第94話 ノンアルコールビールでも酔っ払う

 家族で旅行に行き、

「お父さんは運転手だからノンアルで我慢してね」

と言われて、地元のクラフトビールをごくごくと美味しそうに飲む妻の姿を、羨ましそうに横目で眺めつつ、ノンアルコールのビールをちびちびと飲む……そんなパパもいるのではないでしょうか。


 だからといって、

「ノンアルコールだし、いくら飲んでも酔わないだろ! ノンアルでヤケ酒だ!」

と、大量に飲んではいけません。


 お店で、ノンアルコール飲料としてで提供されるビールやドリンクなどの中には、はっきりと「アルコールゼロ」と謳っているもの以外は、「ノンアルコール」でも微量のアルコールが含まれていることがあります。

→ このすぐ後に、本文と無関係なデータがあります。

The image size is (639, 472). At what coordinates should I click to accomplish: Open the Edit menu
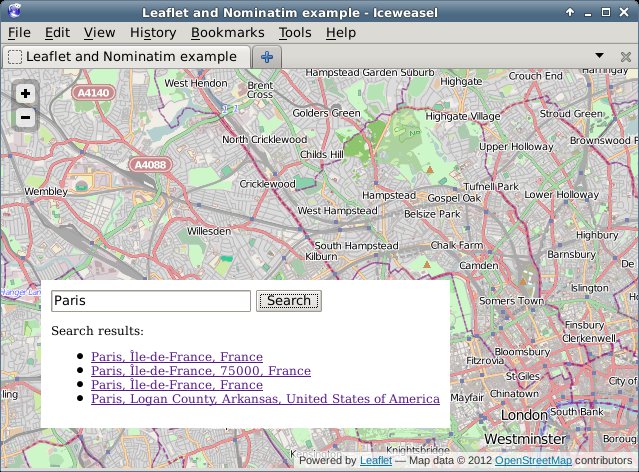(x=57, y=33)
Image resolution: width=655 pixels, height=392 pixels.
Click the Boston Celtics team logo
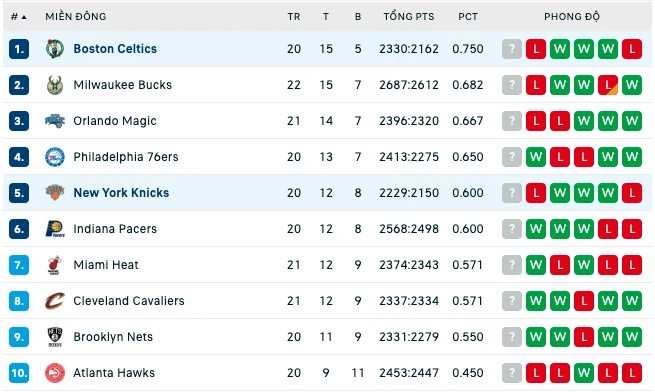pos(55,49)
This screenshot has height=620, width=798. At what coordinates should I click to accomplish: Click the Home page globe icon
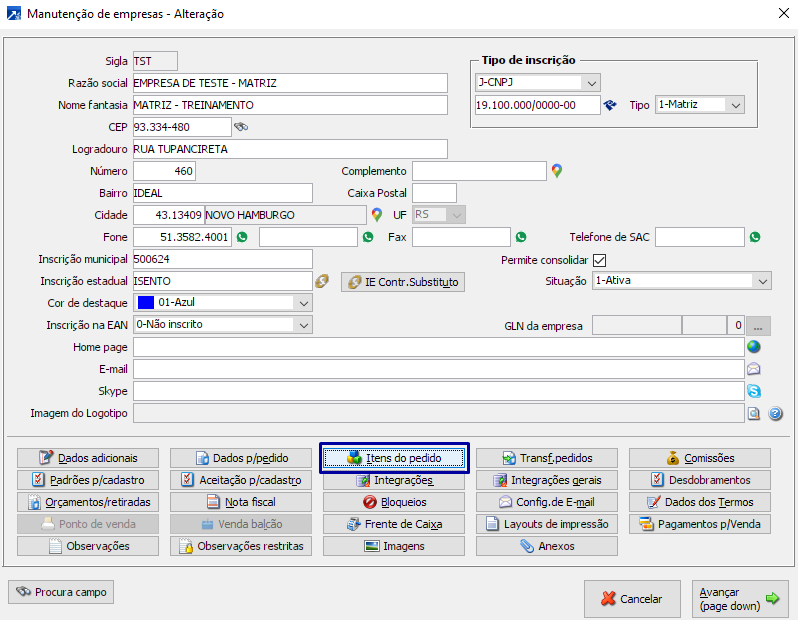(x=754, y=347)
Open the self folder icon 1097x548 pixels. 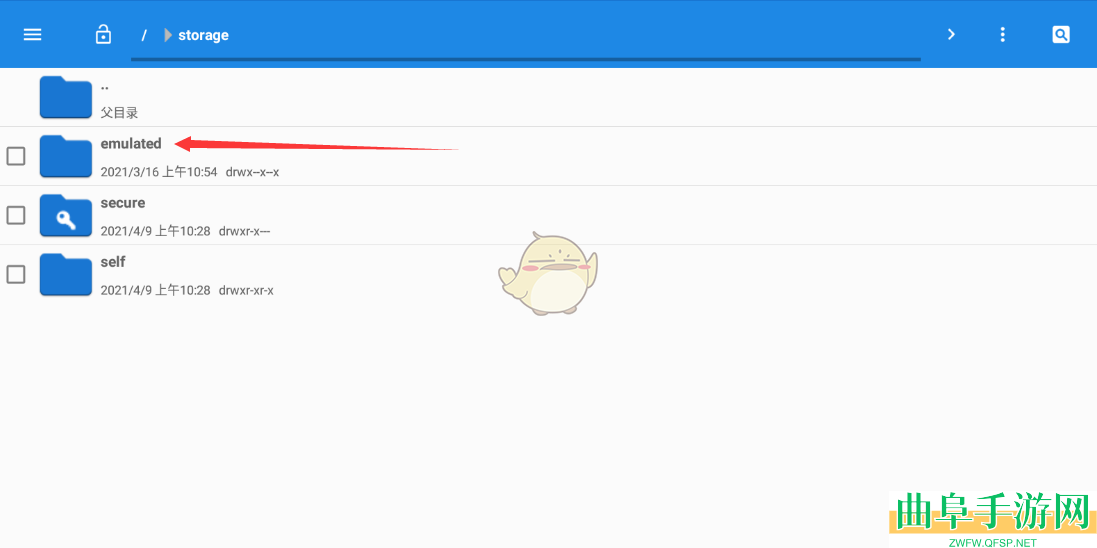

「ノンアルコール」イコール「アルコールゼロ」ではありません。


 アルコールの含有量が全体の1%以下ならば「ノンアルコール」と提示しても良い決まりになっているのです。

 飲む人の体質や、飲む量によっては、酔っぱらうこともあり得ます。


 実際に、ノンアルコールビールをジョッキで5杯以上飲んだ男性が、帰り道に車を運転し、捕まった例があるそうです。


「酒気帯び運転」で捕まる場合は、呼気中のアルコール濃度が基準値以上、という規定がありますが、この人の場合は、呼気中のアルコール濃度が問題なのではなく、ほろ酔い状態で正常な運転ができなくなる「酒酔い運転」として罰せられました。


 また、飲み物にまったくアルコールが含まれていなくても、ビールの香りや雰囲気に当てられたり、「自分はビールを飲んだから酔ったかもしれない」という思い込みで、実際に酔ったのと同じような体調変化が現れることもあり、これを「から酔い」といいます。

 自己暗示による偽薬プラセボ効果の一種です。

 

 上記の件もあり、ノンアルコールビールを未成年が飲むことは推奨されていません。

 未成年のうちから、本物のビールに近い「ノンアルコールビール」を飲んで味を覚えてしまうと、本物のアルコール摂取に興味を抱き、誘引となる可能性があるからです。

 法的な罰則などはありませんが、店側も未成年相手では売ることを自粛しますし、店頭で未成年が買うのは難しいでしょう。

 お酒はハタチになってから!


 運転を控えている方は、「ノンアルコール」だからといって慢心せず、アルコールの含有量を確認し、「アルコールゼロ」かどうか、飲む内容に注意してから、喉の渇きを癒して下さい。